Chekmareva, N. Y., Sotnikov, S. V., Diepold, R. P., Naik, R. R., Landgraf, R., & Czibere, L. (2014). Environmental manipulations generate bidirectional shifts in both behavior and gene regulation in a crossbred mouse model of extremes in trait anxiety. FRONTIERS IN BEHAVIORAL NEUROSCIENCE, 8: 87. doi:10.3389/fnbeh.2014.00087.

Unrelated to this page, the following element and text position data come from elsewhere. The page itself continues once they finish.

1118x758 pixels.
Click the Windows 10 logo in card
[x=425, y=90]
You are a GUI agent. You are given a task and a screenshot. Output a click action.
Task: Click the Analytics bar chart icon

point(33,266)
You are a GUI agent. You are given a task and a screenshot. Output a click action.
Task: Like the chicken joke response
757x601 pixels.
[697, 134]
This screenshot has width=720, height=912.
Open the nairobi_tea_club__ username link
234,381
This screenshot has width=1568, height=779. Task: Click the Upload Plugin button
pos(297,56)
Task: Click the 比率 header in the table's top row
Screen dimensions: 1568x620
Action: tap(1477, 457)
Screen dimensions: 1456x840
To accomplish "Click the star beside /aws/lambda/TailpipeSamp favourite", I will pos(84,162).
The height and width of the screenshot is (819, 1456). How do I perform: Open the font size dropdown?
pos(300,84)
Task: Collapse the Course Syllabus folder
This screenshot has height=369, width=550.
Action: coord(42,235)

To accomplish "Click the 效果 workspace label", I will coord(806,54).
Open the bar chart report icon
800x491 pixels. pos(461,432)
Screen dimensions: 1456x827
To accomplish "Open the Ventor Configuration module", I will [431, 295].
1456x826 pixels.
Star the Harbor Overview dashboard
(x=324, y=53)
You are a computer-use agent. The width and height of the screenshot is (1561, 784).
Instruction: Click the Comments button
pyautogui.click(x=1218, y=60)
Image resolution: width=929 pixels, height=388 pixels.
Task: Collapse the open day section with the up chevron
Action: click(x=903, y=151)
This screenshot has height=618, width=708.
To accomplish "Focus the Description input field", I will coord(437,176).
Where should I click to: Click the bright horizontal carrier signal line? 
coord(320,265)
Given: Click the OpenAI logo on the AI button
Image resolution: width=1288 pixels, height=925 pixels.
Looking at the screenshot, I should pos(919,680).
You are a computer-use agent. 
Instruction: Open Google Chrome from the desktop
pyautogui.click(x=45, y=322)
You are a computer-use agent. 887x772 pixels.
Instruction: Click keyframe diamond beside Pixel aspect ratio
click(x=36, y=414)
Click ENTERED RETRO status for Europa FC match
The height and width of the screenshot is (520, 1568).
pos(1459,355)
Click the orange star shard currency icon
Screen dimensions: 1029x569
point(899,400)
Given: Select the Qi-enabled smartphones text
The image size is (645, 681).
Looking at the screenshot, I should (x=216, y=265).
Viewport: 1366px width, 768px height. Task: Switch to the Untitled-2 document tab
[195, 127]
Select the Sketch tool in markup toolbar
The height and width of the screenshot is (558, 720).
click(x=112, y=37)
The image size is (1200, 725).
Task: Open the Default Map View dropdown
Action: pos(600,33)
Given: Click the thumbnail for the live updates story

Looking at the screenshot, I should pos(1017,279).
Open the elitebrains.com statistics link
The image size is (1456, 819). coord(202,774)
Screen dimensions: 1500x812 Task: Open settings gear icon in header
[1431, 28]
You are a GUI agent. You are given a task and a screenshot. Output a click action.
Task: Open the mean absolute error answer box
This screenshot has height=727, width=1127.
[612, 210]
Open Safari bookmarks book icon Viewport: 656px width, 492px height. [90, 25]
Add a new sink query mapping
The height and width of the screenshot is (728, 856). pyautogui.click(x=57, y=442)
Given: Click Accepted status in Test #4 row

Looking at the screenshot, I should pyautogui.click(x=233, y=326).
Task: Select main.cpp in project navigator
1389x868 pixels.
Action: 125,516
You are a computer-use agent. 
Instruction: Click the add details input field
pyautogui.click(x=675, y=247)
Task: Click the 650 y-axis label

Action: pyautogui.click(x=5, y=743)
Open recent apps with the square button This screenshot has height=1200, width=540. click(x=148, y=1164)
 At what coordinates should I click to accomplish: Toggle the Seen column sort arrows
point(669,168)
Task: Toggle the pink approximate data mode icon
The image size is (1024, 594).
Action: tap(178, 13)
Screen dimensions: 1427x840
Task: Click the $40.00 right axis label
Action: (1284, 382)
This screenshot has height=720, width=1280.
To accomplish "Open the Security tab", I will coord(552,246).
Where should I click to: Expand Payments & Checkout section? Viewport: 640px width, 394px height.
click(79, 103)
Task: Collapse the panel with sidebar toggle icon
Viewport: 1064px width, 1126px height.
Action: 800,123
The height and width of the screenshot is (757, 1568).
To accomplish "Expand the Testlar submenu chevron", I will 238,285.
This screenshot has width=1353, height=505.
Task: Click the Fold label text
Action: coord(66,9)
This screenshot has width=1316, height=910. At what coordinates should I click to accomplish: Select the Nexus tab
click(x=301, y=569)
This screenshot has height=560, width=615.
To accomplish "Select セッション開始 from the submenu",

Zitierlink: https://hdl.handle.net/11858/00-001M-0000-0025-BE45-0
Zusammenfassung
Although gene-environment interactions are known to significantly influence psychopathology related disease states, only few animal models cover both the genetic background and environmental manipulations. Therefore, we have taken advantage of the bidirectionally inbred high (HAB) and low (LAB) anxiety-related behavior mouse lines to generate HAB x LAB F1 hybrids that intrinsically carry both lines' genetic characteristics, and subsequently raised them in three different environments standard, enriched (EE) and chronic mild stress (CMS). Assessing genetic correlates of trait anxiety, we focused on two genes already known to play a role in HAB vs. LAB mice, corticotropin releasing hormone receptor type 1 (Crhr1) and high mobility group nucleosomal binding domain 3 (Hmgn3). While EE F1 mice showed decreased anxiety related and increased explorative behaviors compared to controls, CMS sparked effects in the opposite direction. However, environmental treatments affected the expression of the two genes in distinct ways. Thus, while expression ratios of Hmgn3 between the HAB- and LAB-specific alleles remained equal, total expression resembled the one observed in HAB vs. LAB mice, i.e., decreased after EE and increased after CMS treatment. On the other hand, while total expression of Crhr1 remained unchanged between the groups, the relative expression of HAB- and LAB-specific alleles showed a clear effect following the environmental modifications. Thus, the environmentally driven bidirectional shift of trait anxiety in this F1 model strongly correlated with Hmgn3 expression, irrespective of allele-specific expression patterns that retained the proportions of basic differential HAB vs. LAB expression, making this gene a match for environment-induced modifications. An involvement of Crhr1 in the bidirectional behavioral shift could, however, rather be due to different effects of the HAB- and LAB specific alleles described here. Both candidate genes therefore deserve attention in the complex regulation of anxiety-related phenotypes including environment-mediated effects.